The public debate over the controversial proposal to have legal casinos in Thailand is heating up, with Democrat Party leader Abhisit Vejjajiva questioning whether Thailand wanted to be known as gambling and a prostitution destination.
"Why not think of making Thailand renowned for amusement parks instead? In which profile should Thailand be positioned in terms of supporting its blossoming tourism industry?" he said.
Abhisit had earlier called on Prime Minister Prayut Chan-o-cha to show a clear stance on the casino issue.
"Why not study the negative effects of casinos in Singapore, which sees them as problematic?" he added.
PM's Office Minister ML Panadda Diskul said having legal casinos would not result in the numerous illegal gambling dens in Thailand disappearing. He said a study on casino models in various countries must be considered to weigh up the pros and cons in individual cases.

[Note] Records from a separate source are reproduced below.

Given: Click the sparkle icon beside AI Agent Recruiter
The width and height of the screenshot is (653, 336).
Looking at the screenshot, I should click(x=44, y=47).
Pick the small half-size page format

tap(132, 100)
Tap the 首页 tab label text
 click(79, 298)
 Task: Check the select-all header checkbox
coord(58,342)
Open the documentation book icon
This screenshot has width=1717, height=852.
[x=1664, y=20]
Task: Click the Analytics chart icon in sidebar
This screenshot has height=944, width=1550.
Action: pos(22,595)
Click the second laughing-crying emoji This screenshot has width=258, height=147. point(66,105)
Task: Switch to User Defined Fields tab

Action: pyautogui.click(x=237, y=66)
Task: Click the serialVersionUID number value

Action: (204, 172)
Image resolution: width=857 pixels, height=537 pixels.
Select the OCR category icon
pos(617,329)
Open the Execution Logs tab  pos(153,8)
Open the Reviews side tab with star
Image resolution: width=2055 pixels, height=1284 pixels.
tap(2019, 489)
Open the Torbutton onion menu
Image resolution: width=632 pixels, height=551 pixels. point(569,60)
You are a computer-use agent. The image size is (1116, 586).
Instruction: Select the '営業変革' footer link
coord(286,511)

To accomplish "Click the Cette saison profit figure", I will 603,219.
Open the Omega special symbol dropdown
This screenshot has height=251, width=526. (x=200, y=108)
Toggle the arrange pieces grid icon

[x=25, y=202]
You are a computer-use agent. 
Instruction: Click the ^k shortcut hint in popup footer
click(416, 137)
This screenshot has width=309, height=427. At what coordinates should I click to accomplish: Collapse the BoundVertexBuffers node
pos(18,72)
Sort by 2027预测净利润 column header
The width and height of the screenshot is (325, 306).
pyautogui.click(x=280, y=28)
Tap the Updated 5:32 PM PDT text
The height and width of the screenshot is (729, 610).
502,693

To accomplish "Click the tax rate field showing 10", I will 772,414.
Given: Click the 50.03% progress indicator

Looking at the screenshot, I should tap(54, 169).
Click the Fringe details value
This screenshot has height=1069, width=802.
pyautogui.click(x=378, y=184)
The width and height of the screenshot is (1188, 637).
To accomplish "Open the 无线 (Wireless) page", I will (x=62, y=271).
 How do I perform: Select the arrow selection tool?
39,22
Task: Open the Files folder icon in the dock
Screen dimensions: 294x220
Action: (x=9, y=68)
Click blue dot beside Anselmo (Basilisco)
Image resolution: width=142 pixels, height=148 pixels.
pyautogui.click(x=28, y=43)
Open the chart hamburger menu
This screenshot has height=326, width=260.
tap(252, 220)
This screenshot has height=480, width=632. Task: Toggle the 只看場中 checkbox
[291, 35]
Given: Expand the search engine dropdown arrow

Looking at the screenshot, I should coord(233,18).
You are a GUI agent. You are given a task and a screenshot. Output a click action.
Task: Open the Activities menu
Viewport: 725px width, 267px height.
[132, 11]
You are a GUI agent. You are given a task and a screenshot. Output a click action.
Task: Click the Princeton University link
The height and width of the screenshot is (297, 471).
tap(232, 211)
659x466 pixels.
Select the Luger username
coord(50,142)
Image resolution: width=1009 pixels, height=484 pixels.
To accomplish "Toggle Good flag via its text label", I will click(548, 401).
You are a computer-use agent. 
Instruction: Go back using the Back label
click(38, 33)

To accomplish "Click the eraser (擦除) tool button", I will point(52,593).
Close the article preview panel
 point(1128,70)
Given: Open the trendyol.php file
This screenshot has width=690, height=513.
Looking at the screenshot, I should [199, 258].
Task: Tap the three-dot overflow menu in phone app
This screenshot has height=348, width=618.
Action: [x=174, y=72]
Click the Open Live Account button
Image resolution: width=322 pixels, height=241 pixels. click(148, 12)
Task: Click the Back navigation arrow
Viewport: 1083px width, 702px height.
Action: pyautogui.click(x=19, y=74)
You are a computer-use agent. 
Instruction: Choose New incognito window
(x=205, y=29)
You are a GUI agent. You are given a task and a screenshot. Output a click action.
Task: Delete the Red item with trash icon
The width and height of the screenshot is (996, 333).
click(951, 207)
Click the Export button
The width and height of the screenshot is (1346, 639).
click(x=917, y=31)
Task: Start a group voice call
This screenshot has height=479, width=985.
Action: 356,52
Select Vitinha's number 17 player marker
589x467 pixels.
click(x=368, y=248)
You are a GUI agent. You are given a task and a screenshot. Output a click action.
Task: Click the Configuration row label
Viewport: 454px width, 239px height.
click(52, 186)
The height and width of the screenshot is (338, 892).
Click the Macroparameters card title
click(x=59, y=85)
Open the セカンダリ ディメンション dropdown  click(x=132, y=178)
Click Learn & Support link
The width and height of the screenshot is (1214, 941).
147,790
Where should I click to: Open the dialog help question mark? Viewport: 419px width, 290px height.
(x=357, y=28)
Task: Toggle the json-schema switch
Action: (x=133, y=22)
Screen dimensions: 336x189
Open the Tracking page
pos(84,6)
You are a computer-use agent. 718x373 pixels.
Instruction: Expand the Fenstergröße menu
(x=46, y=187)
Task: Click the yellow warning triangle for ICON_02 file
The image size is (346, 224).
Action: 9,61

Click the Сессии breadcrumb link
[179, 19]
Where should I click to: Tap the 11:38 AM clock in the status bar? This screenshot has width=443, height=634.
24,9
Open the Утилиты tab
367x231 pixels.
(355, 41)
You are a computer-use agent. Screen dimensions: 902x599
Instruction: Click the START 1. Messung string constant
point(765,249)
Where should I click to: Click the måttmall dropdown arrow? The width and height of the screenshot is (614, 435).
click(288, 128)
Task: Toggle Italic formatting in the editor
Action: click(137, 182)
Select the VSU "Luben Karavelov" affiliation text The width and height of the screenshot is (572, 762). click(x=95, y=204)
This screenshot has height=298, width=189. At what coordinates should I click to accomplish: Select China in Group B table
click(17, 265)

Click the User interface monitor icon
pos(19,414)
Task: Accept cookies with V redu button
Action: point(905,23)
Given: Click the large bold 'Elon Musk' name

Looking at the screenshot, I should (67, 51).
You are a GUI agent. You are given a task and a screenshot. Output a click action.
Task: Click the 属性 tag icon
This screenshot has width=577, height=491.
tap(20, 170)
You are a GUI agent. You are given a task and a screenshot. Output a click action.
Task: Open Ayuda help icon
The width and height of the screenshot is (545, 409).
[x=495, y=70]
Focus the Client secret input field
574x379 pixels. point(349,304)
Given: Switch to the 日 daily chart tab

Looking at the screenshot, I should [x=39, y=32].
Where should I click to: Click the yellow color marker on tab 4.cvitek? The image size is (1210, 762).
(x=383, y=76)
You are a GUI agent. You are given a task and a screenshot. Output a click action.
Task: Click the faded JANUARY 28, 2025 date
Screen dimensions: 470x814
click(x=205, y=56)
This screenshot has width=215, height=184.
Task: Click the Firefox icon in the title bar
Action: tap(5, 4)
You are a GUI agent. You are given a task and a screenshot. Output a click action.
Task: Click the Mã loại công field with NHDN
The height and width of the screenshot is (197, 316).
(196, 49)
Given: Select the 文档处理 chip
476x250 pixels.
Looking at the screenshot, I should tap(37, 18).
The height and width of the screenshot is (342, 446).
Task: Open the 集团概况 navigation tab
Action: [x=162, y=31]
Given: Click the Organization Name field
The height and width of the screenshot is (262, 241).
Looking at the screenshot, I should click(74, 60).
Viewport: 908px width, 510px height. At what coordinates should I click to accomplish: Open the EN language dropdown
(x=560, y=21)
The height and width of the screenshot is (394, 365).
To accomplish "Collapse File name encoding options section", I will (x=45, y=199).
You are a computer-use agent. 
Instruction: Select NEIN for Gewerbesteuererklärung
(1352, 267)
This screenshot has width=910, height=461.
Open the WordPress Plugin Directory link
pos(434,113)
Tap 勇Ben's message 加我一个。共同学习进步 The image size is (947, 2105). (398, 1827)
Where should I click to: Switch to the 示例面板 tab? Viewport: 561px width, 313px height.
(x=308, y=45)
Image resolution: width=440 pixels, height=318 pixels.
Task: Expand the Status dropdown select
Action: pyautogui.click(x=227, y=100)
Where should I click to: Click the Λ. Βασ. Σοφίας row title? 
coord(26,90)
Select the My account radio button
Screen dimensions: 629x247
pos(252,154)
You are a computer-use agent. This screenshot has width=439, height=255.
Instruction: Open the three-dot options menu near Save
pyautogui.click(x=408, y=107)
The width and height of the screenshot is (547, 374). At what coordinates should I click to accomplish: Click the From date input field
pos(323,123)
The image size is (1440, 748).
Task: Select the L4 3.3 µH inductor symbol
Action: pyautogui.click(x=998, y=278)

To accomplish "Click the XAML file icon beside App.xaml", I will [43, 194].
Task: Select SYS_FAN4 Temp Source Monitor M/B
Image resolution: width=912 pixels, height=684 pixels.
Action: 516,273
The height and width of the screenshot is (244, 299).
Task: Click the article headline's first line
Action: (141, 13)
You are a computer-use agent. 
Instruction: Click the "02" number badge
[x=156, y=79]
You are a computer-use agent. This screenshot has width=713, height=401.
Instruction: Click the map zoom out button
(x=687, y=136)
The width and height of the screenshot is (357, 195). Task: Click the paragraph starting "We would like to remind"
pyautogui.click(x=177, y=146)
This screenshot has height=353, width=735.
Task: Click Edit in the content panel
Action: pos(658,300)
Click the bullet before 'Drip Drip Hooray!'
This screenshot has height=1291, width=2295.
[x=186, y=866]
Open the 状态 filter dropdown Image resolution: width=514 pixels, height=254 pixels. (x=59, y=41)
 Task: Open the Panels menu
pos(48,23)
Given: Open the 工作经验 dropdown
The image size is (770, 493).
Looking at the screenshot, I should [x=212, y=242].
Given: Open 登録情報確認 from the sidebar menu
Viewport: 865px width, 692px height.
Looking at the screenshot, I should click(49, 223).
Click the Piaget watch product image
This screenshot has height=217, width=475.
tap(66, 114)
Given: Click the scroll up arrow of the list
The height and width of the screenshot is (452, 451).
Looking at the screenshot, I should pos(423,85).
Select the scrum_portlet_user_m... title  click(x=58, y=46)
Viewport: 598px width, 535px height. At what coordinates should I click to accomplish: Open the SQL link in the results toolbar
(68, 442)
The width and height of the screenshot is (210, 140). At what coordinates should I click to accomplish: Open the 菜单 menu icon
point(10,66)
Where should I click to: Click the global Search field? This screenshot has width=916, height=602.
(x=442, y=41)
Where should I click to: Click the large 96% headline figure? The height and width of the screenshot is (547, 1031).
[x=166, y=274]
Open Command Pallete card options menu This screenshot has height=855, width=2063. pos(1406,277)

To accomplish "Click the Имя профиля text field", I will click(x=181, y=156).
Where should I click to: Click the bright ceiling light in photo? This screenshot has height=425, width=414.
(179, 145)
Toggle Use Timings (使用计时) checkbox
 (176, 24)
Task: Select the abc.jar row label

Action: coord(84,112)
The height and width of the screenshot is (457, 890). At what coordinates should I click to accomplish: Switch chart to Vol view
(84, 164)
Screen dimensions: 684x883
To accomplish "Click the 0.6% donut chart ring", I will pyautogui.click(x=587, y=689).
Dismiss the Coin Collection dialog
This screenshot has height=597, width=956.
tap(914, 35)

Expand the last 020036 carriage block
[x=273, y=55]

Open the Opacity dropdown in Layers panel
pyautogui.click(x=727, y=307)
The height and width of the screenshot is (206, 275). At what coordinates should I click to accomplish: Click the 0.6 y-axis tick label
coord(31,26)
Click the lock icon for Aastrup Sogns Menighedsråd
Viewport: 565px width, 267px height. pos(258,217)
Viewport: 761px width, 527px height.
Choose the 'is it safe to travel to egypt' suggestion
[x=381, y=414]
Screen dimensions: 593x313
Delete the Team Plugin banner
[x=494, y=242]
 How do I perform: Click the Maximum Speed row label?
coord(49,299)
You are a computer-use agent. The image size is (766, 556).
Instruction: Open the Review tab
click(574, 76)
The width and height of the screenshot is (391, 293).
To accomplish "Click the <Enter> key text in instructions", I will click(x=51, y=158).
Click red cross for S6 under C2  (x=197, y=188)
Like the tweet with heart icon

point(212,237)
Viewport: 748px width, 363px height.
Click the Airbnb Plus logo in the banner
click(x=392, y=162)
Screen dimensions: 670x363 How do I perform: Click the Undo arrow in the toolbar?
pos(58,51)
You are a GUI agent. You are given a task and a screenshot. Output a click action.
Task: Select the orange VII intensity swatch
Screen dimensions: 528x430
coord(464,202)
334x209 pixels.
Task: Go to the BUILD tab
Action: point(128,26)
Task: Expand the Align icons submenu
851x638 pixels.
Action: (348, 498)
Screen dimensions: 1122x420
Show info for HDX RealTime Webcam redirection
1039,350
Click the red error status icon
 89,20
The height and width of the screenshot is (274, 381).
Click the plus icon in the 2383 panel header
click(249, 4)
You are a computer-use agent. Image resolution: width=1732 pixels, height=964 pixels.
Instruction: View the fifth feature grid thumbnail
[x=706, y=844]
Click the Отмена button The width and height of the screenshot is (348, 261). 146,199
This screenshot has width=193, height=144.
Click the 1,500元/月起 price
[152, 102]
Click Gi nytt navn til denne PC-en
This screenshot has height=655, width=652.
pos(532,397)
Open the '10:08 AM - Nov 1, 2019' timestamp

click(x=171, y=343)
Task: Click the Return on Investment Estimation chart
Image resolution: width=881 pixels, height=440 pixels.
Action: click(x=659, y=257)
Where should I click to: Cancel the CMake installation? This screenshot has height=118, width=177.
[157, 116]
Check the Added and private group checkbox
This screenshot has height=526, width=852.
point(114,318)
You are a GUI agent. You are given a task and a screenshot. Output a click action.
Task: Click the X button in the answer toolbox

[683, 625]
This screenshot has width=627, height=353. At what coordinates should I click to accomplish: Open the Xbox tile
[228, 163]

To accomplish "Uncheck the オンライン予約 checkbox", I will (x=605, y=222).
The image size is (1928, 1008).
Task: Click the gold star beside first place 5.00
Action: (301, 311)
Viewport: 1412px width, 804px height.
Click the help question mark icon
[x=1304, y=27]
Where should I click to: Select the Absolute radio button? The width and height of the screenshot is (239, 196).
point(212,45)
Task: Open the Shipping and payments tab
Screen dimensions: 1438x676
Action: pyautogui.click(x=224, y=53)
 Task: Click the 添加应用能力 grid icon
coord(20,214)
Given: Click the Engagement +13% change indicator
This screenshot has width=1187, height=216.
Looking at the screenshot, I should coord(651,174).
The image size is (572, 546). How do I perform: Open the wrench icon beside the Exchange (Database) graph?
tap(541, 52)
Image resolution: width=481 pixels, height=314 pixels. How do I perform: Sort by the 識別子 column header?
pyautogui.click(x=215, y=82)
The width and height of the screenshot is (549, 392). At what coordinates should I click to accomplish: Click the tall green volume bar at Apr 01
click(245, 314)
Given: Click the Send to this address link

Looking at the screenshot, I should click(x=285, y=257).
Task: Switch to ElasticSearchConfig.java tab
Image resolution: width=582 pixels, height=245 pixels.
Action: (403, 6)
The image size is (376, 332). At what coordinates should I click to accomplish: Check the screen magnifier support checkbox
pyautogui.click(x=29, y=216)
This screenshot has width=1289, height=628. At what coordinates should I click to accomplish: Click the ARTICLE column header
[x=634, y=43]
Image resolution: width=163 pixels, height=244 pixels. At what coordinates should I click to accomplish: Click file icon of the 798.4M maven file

Meanwhile, Panadda said he agreed with Abhisit's call for the abolition of the Prayut government's 12-point code of values, which aims to promote good conduct among young people including opting for virtue over vice.
PM's Office Minister Suwaphan Tanyuvardhana said the casino proposal was a very sensitive issue and the public would ultimately decide if it should be embraced.
"The issue would not need to be decided through a referendum, which I think should be reserved for only the draft constitution," he added.
A leader of a group of National Reform Council members who first proposed allowing legal casinos in the country, Major Anan Watcharothai, said his group would submit its proposal to Prayut next month.
He vowed to keep listening to all the comments voiced by those opposed to casinos, but he would not back down.
Anan said he would meet with police chief General Somyot Poompanmuang, who backed the casino proposal, while members of his group would meet with all significant opponents to exchange ideas and listen to their advice.
Meanwhile, Ranong Immigration Police revealed that the number of Thais heading to Myanmar's two islands where Thai-owned casinos operated reached 93,809 between January and May.
Of that figure, 46,862 visited the Grand Andaman casino complex on Koh Son and the rest visited VJ Casino on Koh Khoo.
Sucheep Phatthong, head of a network of civic groups opposed to having legal casinos in Thailand, said many Thai gamblers ended up in financial trouble after visiting the Myanmar casinos.